Zwar ist das „Birdy“ inzwischen das einzige unmotorisierte Rad im Riese & Müller-Portfolio. Die Philosophie dahinter ist geblieben: höchste Qualität, langlebig und sicher – niemand sollte sich bergab mit Tempo 50 vor einem Schlagloch in der Straße fürchten müssen.

Bis 2012 lag der Fokus auf Reise- und Trekkingrädern. 2012 kam das erste Lastenrad (“Load“) auf den Markt – genau genommen hatte Markus Riese schon während der Schulzeit ein erstes Cargo-Bikes konstruiert; der erste Versuch im Jahr 2001, Käufer für ein solches Lastenrad zu finden, scheiterte jedoch zunächst („Es war ein totaler Flop“). Dies sollte sich später ändern…
Als Bosch mit eigenen Motoren auf den E-Bike-Markt vorstieß, orientiert sich auch Riese & Müller um in Richtung „E“. Der Fokus liegt seitdem auf Premium-E-Cargo-Bikes und E-Bikes für die Alltagsmobilität.

Riese & Müller in Zahlen und Fakten
- Firmenführung: Das Unternehmen ist bis heute inhabergeführt. Neben dem Gründer Heiko Müller ist Dr. Sandra Wolf als geschäftsführende Gesellschafterin für die strategische Ausrichtung verantwortlich. Markus Riese ist als Gesellschafter und Experte für Innovation und Produktentwicklung im Unternehmen tätig.
- 900 Mitarbeitende aus 48 Nationen werden am Standort Mühltal bei Darmstadt beschäftigt – zum Vergleich: Vor sechs Jahren lag die Zahl noch bei 200 MitarbeiterInnen; Durchschnittsalter: 38 Jahre.
- Der Umsatz lag im Geschäftsjahr 2021/22 etwa bei 350 Millionen Euro. In der Corona-Zeit ist R&M um rund 60% gewachsen bei den Erlösen.
- Im vergangenen Geschäftsjahr hat das Unternehmen etwa 113.000 E-Bikes produziert, davon 67% in Deutschland.
- Pro Tag werden bis zu 700 Räder produziert, darunter rund 80 Cargobikes.
- 70% der Räder haben einen Riemenantrieb.

--------------------------------------------------

■ **VORGEHENSWEISE**:
Geben Sie aus dem Text über Riese & Müller den Abschnitt zwischen „- Der Umsatz“ und „rund 80 Cargobikes.“ einschließlich wortgetreu wieder. Die anschließende Liste steht in keinem Zusammenhang mit dem Text über Riese & Müller.

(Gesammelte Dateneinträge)
--------------------------------------------------

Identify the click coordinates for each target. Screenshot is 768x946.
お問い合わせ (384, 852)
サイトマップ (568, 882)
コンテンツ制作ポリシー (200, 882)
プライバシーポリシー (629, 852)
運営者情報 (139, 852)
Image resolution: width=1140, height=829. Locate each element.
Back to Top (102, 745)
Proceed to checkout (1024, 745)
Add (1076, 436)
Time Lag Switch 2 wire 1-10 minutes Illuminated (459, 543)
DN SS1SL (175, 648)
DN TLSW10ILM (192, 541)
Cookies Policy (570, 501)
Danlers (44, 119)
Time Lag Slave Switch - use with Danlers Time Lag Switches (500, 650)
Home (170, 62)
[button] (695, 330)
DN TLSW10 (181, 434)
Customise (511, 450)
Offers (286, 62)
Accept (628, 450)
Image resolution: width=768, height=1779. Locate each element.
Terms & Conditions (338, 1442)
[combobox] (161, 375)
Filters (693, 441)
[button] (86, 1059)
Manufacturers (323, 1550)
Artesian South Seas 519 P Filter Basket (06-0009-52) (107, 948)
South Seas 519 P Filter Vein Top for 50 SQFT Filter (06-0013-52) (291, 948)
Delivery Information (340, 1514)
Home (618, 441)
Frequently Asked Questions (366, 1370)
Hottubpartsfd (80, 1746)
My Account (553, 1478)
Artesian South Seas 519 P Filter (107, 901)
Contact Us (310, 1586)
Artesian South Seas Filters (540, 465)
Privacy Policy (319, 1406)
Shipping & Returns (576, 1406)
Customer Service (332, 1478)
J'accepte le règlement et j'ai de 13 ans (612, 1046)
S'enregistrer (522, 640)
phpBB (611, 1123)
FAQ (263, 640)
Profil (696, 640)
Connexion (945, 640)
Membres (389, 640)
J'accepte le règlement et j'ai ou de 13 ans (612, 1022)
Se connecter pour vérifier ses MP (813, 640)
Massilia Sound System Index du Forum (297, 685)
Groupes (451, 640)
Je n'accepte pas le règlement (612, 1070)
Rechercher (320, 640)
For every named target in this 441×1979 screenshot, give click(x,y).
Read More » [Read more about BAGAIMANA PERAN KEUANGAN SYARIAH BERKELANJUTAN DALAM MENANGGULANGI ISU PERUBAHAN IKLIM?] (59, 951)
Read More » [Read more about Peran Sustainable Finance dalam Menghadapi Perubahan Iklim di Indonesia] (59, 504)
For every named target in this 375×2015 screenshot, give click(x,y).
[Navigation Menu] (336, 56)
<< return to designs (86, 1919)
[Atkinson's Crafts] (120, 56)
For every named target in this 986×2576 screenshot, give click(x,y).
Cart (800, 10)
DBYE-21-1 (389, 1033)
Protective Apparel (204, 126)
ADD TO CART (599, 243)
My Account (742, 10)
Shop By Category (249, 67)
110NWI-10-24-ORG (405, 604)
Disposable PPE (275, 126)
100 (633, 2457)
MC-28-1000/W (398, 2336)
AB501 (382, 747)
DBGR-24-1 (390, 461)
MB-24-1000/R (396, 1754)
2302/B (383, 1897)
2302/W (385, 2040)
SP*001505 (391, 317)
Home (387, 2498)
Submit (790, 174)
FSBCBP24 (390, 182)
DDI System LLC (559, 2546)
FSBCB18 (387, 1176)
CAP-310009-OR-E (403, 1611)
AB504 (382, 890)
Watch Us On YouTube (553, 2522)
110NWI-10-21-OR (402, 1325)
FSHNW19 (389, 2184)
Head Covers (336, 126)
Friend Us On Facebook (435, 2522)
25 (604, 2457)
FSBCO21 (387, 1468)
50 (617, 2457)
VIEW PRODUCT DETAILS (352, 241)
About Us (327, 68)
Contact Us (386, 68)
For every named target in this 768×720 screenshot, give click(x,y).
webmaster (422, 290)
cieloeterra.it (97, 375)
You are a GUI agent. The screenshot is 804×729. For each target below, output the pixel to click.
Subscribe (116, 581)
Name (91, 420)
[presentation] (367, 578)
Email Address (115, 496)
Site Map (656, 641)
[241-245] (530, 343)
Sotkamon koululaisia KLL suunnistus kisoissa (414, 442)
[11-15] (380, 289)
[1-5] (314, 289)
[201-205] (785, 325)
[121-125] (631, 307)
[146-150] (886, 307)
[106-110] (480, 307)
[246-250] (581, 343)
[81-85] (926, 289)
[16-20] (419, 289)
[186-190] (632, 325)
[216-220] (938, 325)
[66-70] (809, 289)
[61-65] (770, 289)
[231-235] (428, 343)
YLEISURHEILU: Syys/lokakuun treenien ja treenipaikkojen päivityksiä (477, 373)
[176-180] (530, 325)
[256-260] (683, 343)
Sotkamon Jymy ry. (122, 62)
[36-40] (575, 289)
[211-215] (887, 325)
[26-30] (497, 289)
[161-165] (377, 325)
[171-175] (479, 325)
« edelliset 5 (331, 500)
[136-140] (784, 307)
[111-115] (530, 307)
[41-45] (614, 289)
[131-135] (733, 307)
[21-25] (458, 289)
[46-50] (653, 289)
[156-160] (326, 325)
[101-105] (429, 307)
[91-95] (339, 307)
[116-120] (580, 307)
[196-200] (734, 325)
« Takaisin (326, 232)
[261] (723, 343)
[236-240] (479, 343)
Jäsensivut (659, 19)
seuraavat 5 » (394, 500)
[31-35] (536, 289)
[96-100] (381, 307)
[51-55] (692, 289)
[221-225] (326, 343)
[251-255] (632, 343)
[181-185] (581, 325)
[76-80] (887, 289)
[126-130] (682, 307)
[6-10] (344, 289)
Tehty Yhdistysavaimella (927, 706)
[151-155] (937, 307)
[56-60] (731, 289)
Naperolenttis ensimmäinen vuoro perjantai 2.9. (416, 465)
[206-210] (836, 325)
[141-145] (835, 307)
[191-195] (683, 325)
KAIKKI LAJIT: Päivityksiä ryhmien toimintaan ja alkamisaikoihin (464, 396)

--------------------------------------------------

■ **ANTWORT**:
- Der Umsatz lag im Geschäftsjahr 2021/22 etwa bei 350 Millionen Euro. In der Corona-Zeit ist R&M um rund 60% gewachsen bei den Erlösen.
- Im vergangenen Geschäftsjahr hat das Unternehmen etwa 113.000 E-Bikes produziert, davon 67% in Deutschland.
- Pro Tag werden bis zu 700 Räder produziert, darunter rund 80 Cargobikes.